— Dokumen —
◆ ◆ ◆ ◆ ◆ ◆ ◆
Masalah yang dihadapi dalam pembangunan ketenagakerjaan, antara lain, adalah tingginya tenaga kerja yang menganggur dan setengah menganggur, masih rendahnya kualitas dan produktivitas tenaga kerja, dan belum memadainya perlindungan terhadap tenaga kerja termasuk tenaga kerja di luar negeri.”
Bertolak dari ketentuan tersebut di atas menunjukkan betapa
pentingnya tenaga kerja bagi kehidupan bangsa dan tentunya
menentukan hidup dan matinya bangsa itu sendiri sehingga diperlukan
pengaturan tenaga kerja yang sebaik-baiknya.
Peraturan perundang-undangan dalam bidang perburuhan yang
dapat dijadikan dasar hukum dalam pelaksanaan Perjanjian Kerja Laut,
karena hal ini dapat dilihat adanya hubungan yang erat dengan melihat
bahwa nakhoda dan anak buah kapal adalah merupakan buruh yang
bekerja di atas kapal. Dengan demikian masalah Perjanjian Kerja Laut
tidak dapat mengesampingkan aturan perjanjian perburuhan yang pada
dasarnya mempunyai ruang lingkup berlaku juga tenaga kerja yang
bekerja di atas kapal.
Suatu perjanjian kerja yang dilakukan antara buruh dan majikan
yang melahirkan hubungan kerja antara kedua belah pihak tersebut
akan menimbulkan hak dan kewajiban secara timbal balik terhadap
perjanjian perburuhan yang telah penulis kemukakan di atas bertujuan
untuk menghubungkannya dengan pelaksanaan perjanjian kerja laut,
karena dalam rangka perlindungan para pelaut, telah dibuat suatu
perjanjian antara Kesatuan Pelaut Indonesia (KPI) dengan Indonesia
Shipowner Assosiation (INSA) yang mencakup masalah makanan,
biaya bersalin, tunjangan kematian, kecelakaan, jam kerja dan cuti
tahunan.
Adanya perjanjian perburuhan antara KPI dan INSA pada
hakekatnya merupakan upaya peningkatan kesejahteraaan para pelatu
sekaligus memberikan perlindungan hukum bagi kedua belah pihak,
termasuk juga pelayanan kesehatan.
◆ ◆ ◆ ◆ ◆ ◆ ◆
— Tugas Latihan —
1. Jawablah pertanyaan berikut berdasarkan teks tentang perjanjian kerja laut.
(a) Siapa yang disebut sebagai buruh yang bekerja di atas kapal?
(b) Dengan pihak mana Kesatuan Pelaut Indonesia (KPI) membuat perjanjian?
(c) Masalah apa saja yang dicakup perjanjian tersebut?
2. Apakah pernyataan berikut sesuai dengan teks tentang perjanjian kerja laut? Jawab ya atau tidak, lalu kutip kata-kata teks yang menentukan.
(a) Perjanjian antara KPI dan INSA mencakup masalah jam kerja.
(b) Perjanjian perburuhan antara KPI dan INSA memberikan perlindungan hukum hanya kepada pelaut.
(c) Masalah Perjanjian Kerja Laut dapat mengesampingkan aturan perjanjian perburuhan.
3. Lanjutkan teks tentang perjanjian kerja laut mulai dari kalimat terakhirnya.

— Data Baris —
◆ ◆ ◆ ◆ ◆ ◆ ◆
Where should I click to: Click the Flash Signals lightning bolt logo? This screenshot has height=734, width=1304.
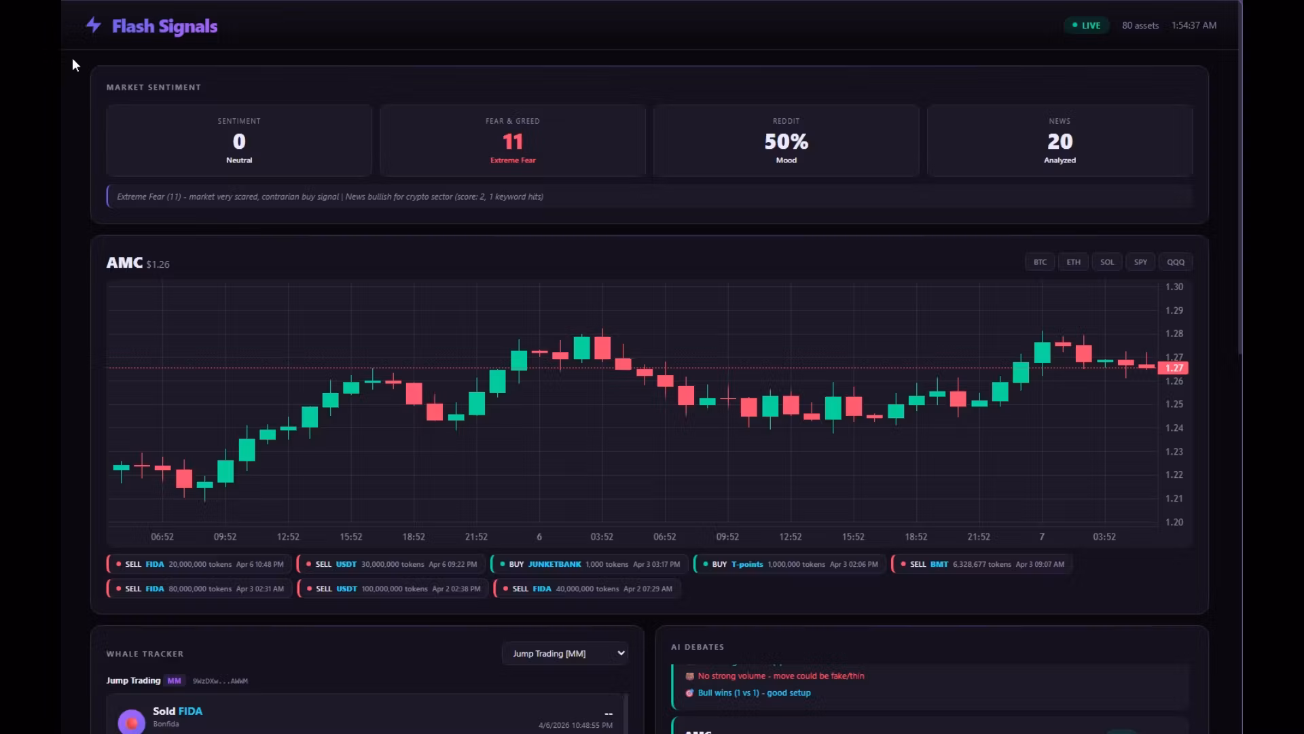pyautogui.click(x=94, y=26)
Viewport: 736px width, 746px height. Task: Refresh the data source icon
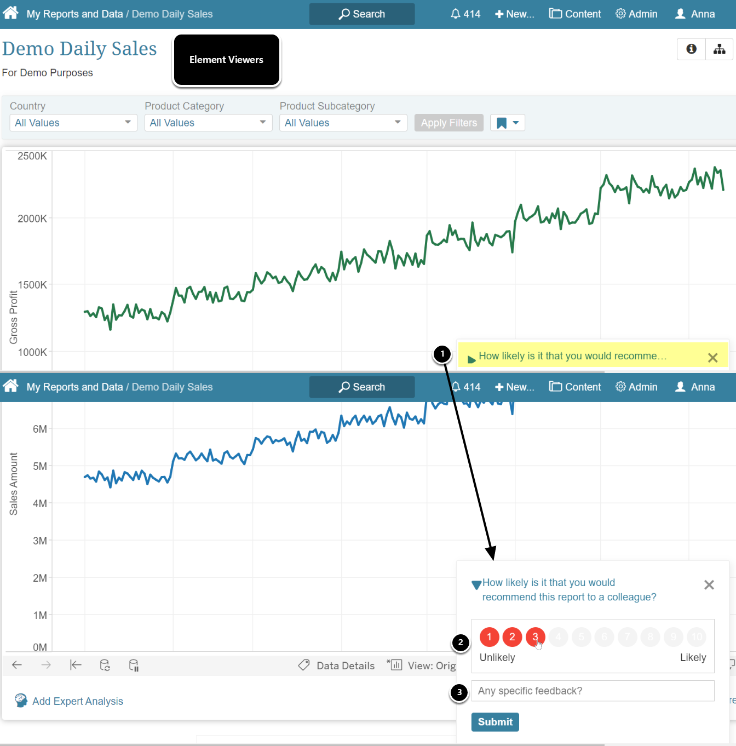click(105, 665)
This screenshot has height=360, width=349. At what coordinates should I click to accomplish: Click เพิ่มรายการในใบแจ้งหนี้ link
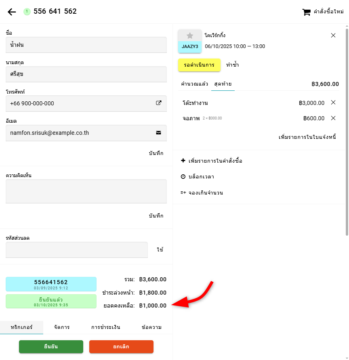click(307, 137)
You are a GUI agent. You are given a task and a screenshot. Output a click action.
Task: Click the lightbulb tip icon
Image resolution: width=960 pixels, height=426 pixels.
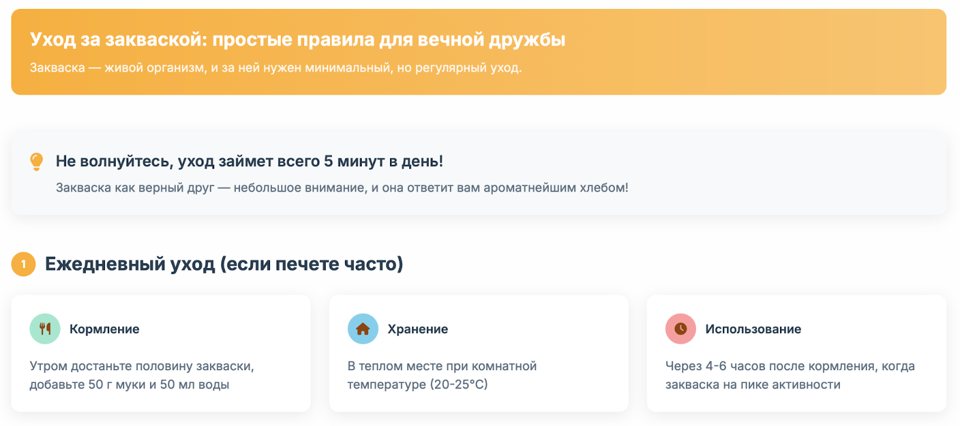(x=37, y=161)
◆ ◆ ◆ ◆ ◆ ◆ ◆
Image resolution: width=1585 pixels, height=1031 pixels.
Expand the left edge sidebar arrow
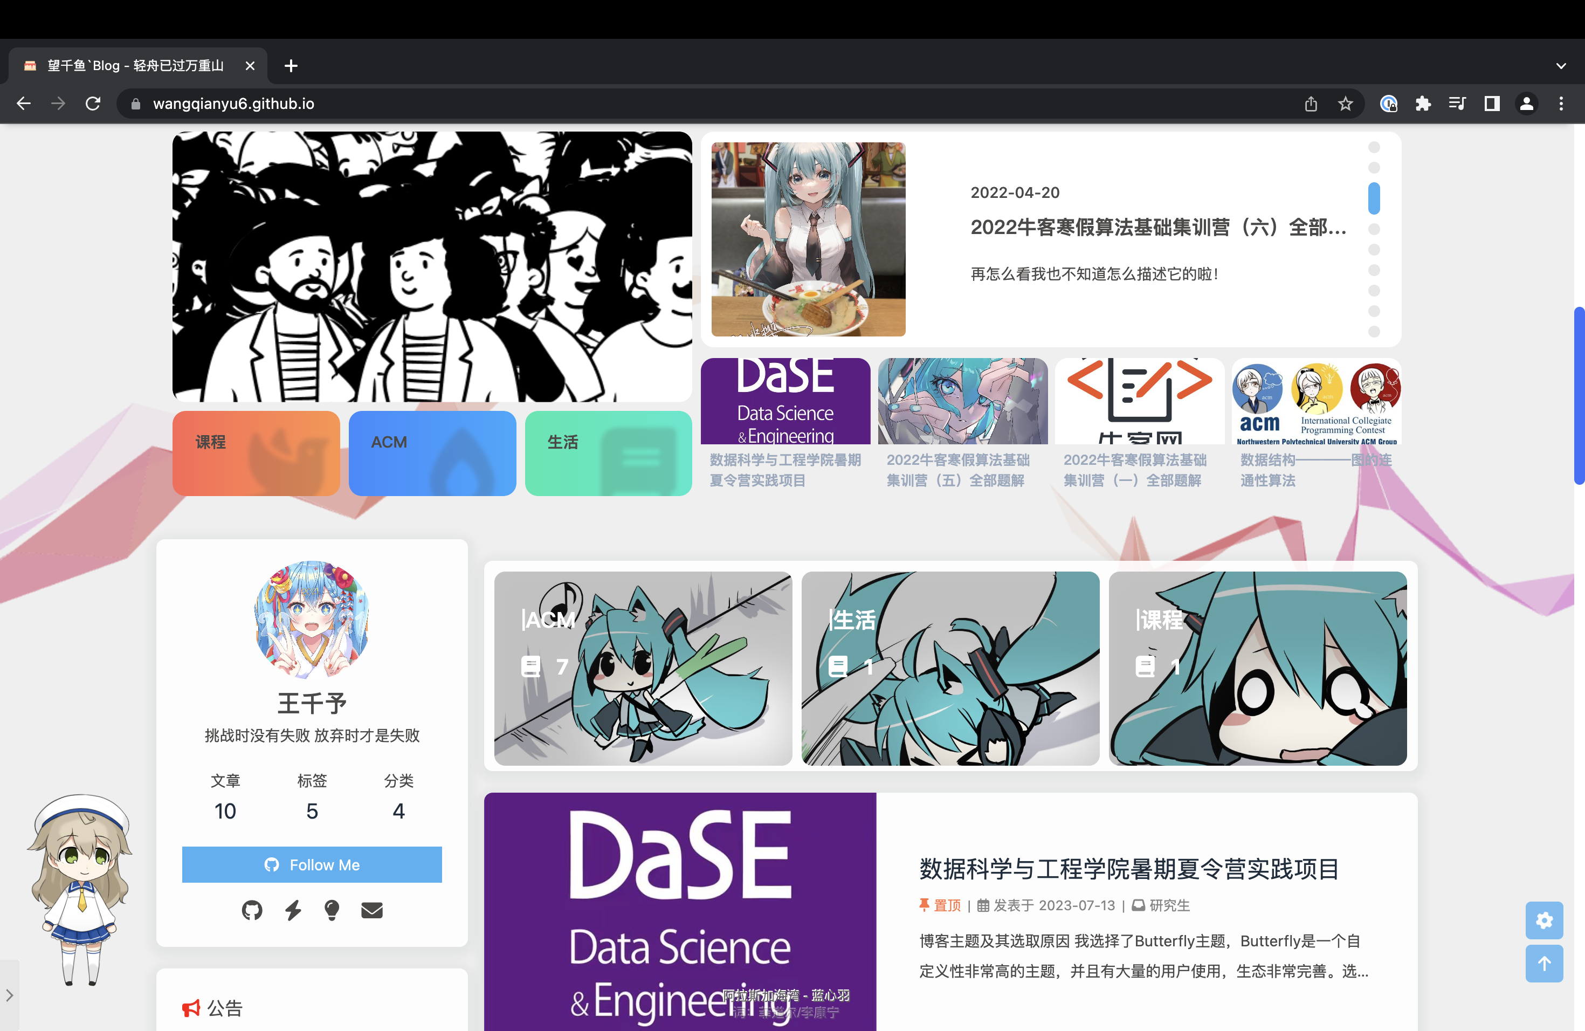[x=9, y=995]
◆ ◆ ◆ ◆ ◆ ◆ ◆
— Jawaban —
1.
(a) Nakhoda dan anak buah kapal.
(b) Indonesia Shipowner Assosiation (INSA).
(c) Makanan, biaya bersalin, tunjangan kematian, kecelakaan, jam kerja, dan cuti tahunan.

2.
(a) Ya: "yang mencakup masalah makanan, biaya bersalin, tunjangan kematian, kecelakaan, jam kerja dan cuti tahunan"
(b) Tidak: "memberikan perlindungan hukum bagi kedua belah pihak"
(c) Tidak: "tidak dapat mengesampingkan aturan perjanjian perburuhan"

3.
Selain itu pula perjanjian antara Kesatuan Pelaut Indonesia (KPI)
dengan Foreign Shipowner Assosiation (FSEA) yang mencakup
pengupahan, pemeriksaan kesehatan para buruh yang bekerja di laut.
Perjanjian kerja laut mencakup juga mereka yang melaksanakan:
a. Perjanjian Kerja Laut bagi anak kapal yang bekerja pada kapal
milik perusahaan dalam negeri (berbendara Indonesia);
b. Perjanjian Kerja Laut bagi anak kapal yang bekerja pada kapal
perusahaan asing (berbendara asing). (Poerwosujipto, H. M. N.,
1993:183).
4.5. Pemutusan Hubungan Kerja Laut
Seperti halnya dengan hubungan kerja pada perusahaan pada
umumnya, maka pemutusan hubungan kerja di perusahaan pelayaran
dapat terjadi dengan beberapa alasan yang dapat dibenarkan oleh
peraturan perundang-undangan yang berlaku, yaitu berdasarkan KUH
Perdata dan KUH Dagang.
Dengan demikian pemutusan hubungan kerja dapat dilakukan
oleh siapa saja yang berkerja di kapal. Kemudian hal yang sangat
penting yang harus dilakukan oleh perusahaan perlayaran adalah
memenuhi ketentuan Pasal 1638 (a) KUH Perdata. Pasal tersebut
menentukan perusahaan pelayaran pada tiap akhir perjanjian kerja laut
wajib memberikan “Surat Keterangan Berhenti”. Dimana surat itu dapat
dipergunakan sebagai pelangkap persyaratan bila mereka mencari
pekerjaan lagi.
Djoko Triyanto (2005:189) menerangkan tentang isi surat
keterangan berhenti tersebut mencantumkan dengan sebenarnya
mengenai:
a. Macam dan jenis pekerjaan yang telah dilakukan;
b. Lamanya bekerja;
c. Bukti diri kepelautan;
d. Konduite (Perilaku);
e. Alasan pemutusan hubungan kerja; dan
f. Tanggal dan tanda tangan.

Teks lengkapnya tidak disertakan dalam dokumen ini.